- **Goal**
Show each line of the records below that contains the word "Expand". Only matches with the same upper and lower case count.

===== Supplied records =====

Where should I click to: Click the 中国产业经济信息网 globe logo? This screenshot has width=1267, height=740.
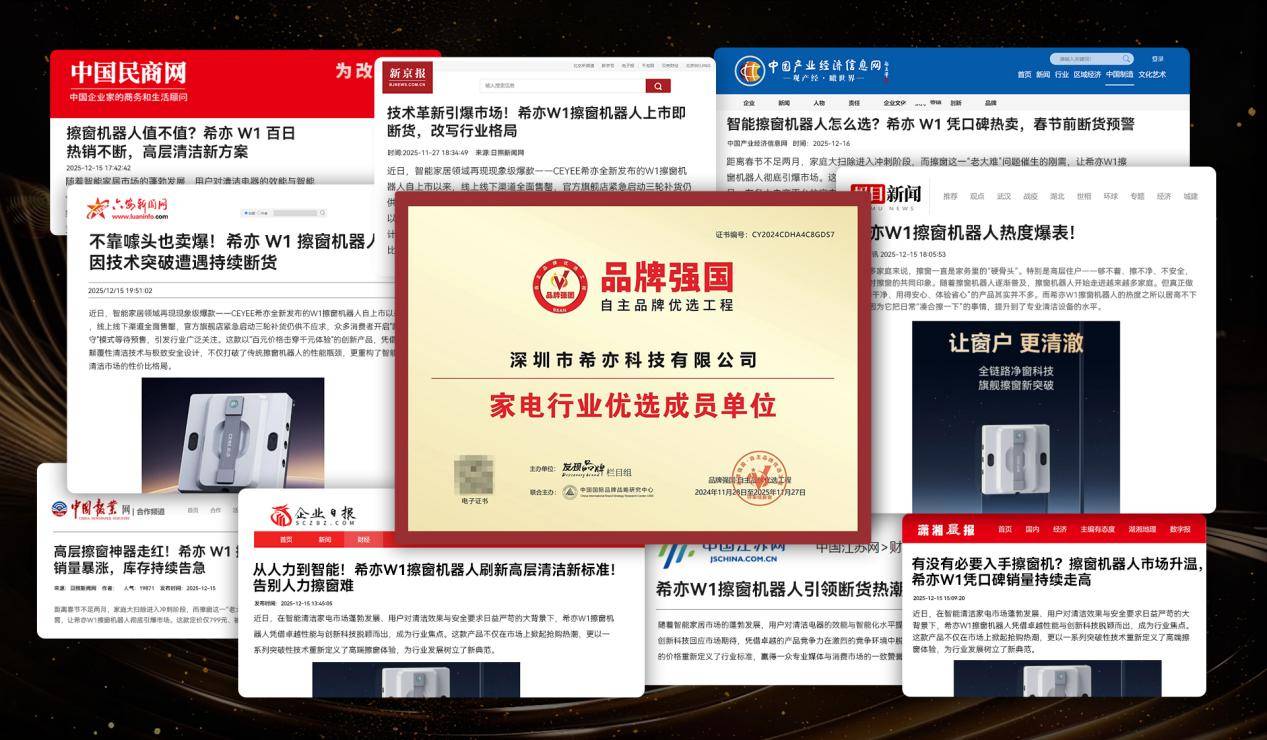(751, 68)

=====
===== Supplied records =====

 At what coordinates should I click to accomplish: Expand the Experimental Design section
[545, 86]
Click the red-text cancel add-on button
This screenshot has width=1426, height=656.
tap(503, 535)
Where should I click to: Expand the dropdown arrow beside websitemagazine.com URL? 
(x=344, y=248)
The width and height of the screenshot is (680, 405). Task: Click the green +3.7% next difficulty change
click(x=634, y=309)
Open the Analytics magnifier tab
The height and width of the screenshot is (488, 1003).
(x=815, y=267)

=====
===== Supplied records =====

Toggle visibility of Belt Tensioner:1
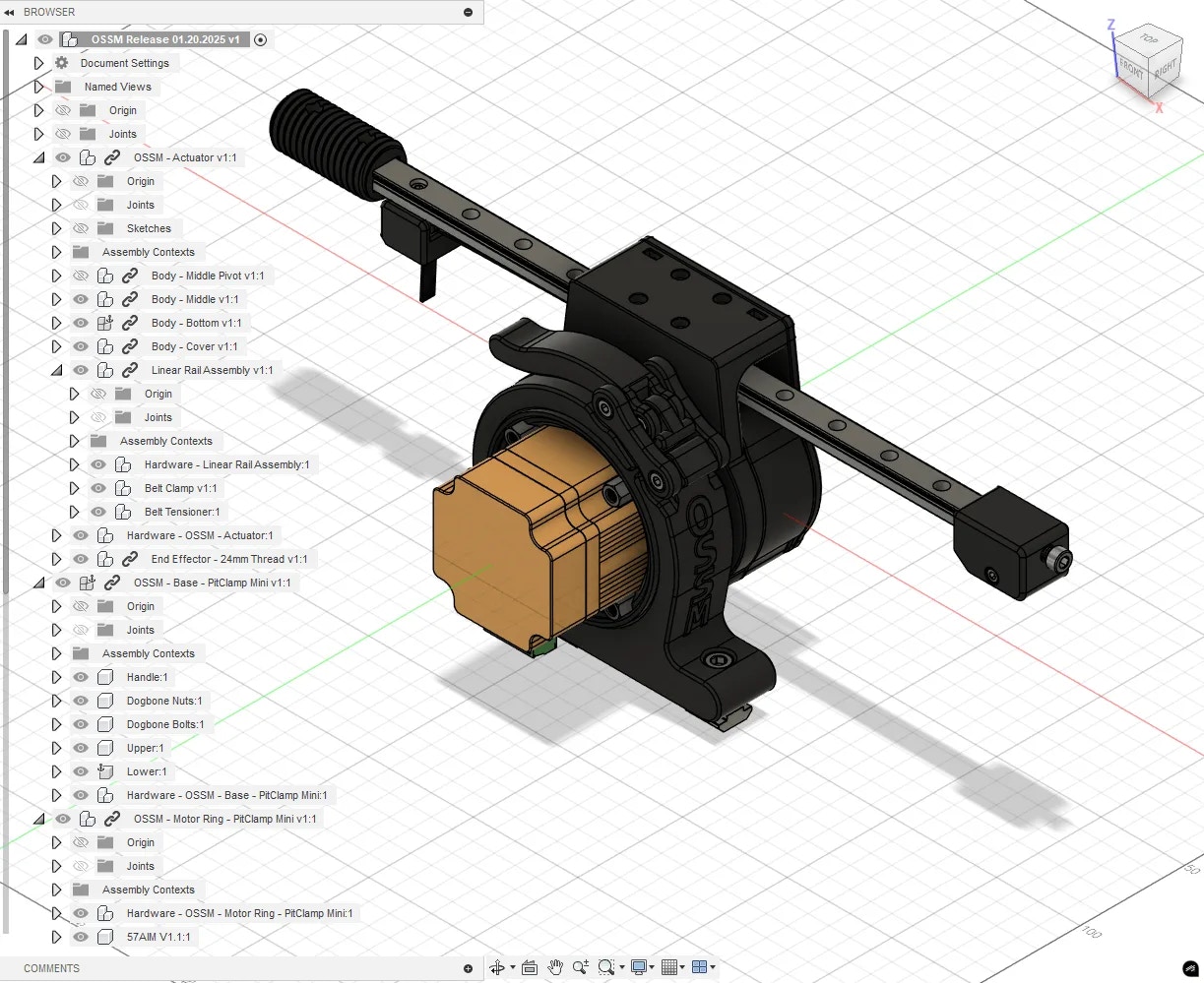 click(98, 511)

=====

- **Response**
 At what coordinates should I click to accomplish: Expand the Experimental Design section
Where should I click to: Expand the dropdown arrow beside websitemagazine.com URL? 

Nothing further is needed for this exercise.